> **SHORT TASK**:
Recast the entries below as a Markdown table with two columns, No. and Line, giving each non-blank line its own numbered row. Leave the pictures out of the table.

(Dataset entries)
════════════════
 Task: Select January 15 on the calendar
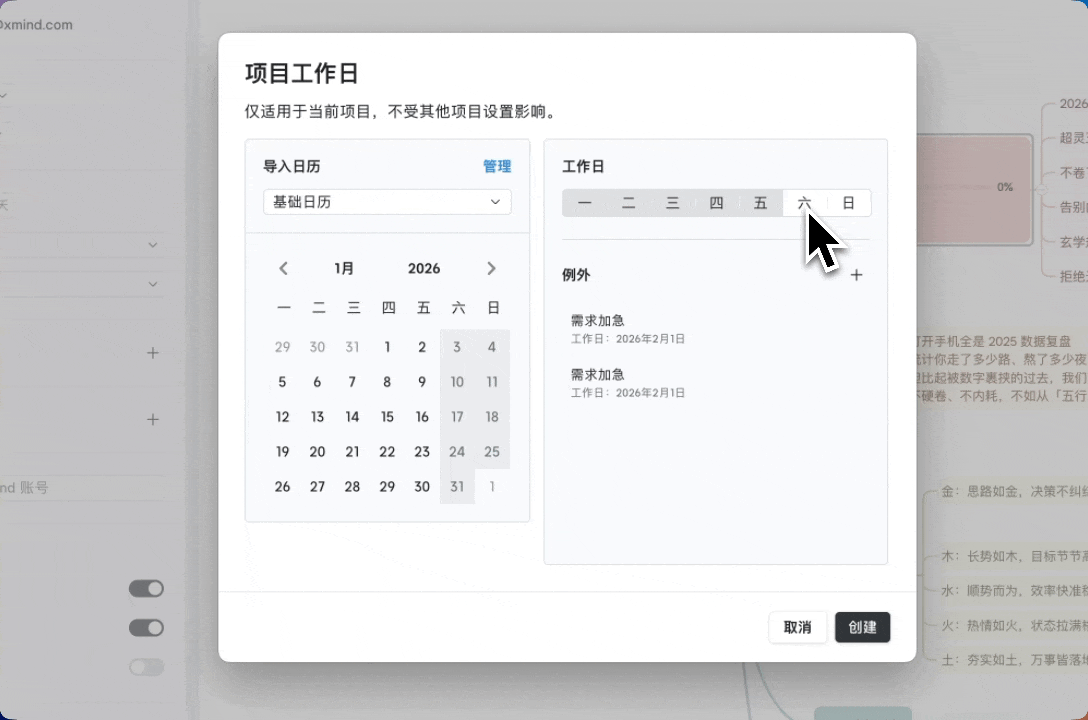[387, 417]
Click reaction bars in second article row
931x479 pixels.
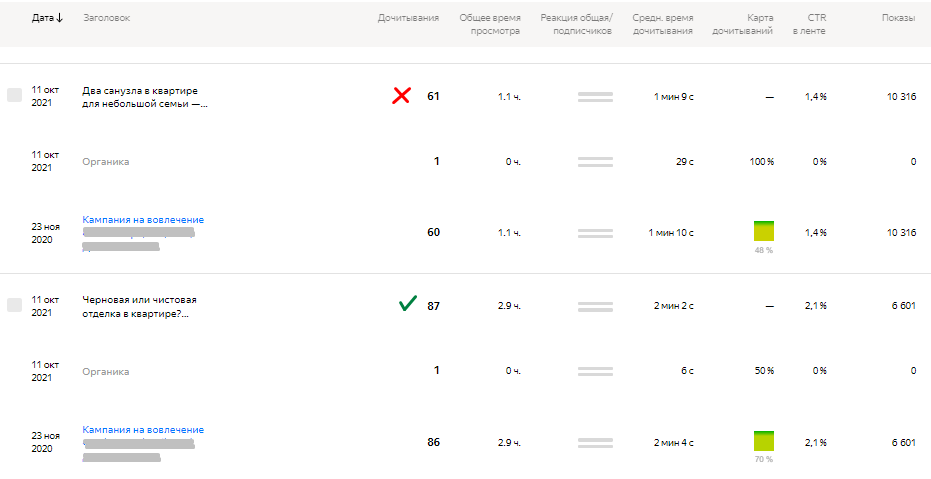(x=595, y=306)

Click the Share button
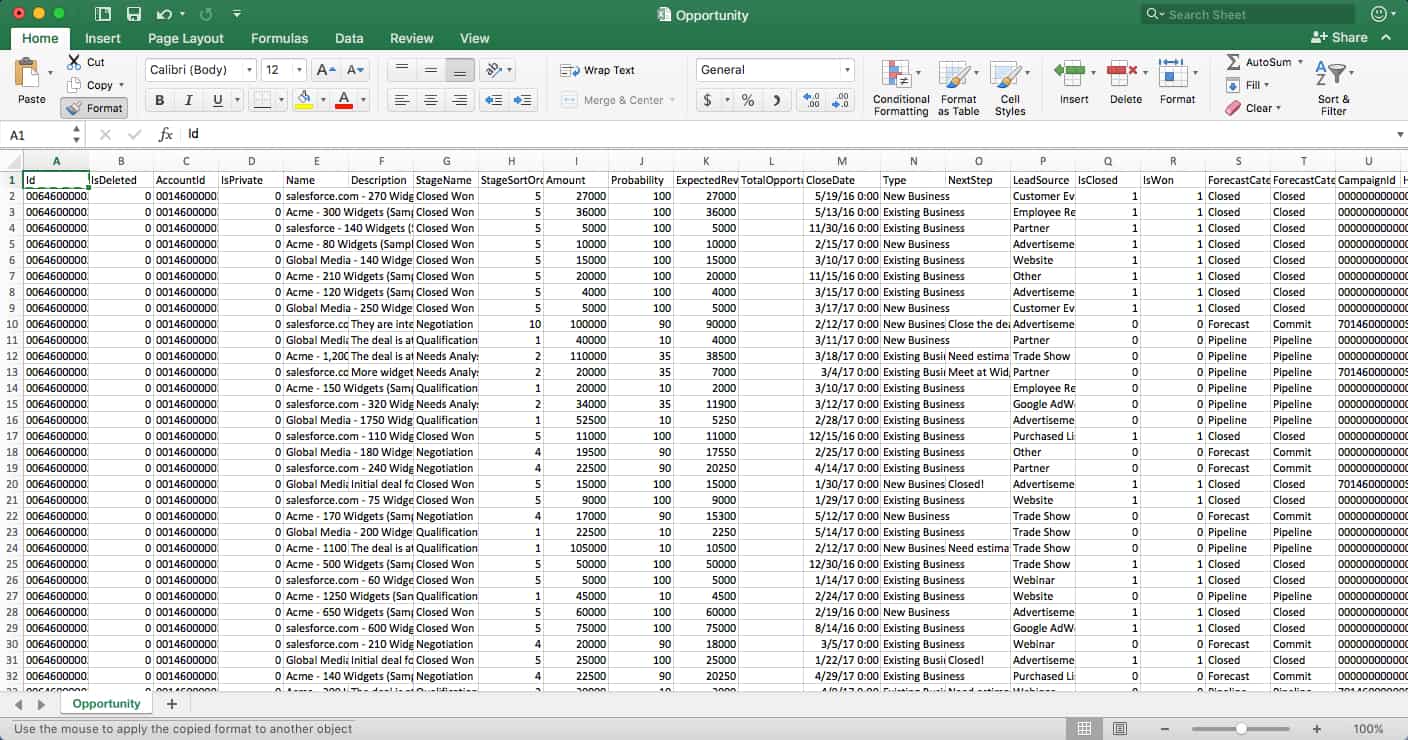click(1339, 37)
════════════════
> **SOLUTION TO THIS PROBLEM**:
| No. | Line |
|---|---|
| 1 |  Task: Select January 15 on the calendar |
| 2 | [387, 417] |
| 3 | Click reaction bars in second article row |
| 4 | 931x479 pixels. |
| 5 | (x=595, y=306) |
| 6 | Click the Share button |
| 7 | click(1339, 37) |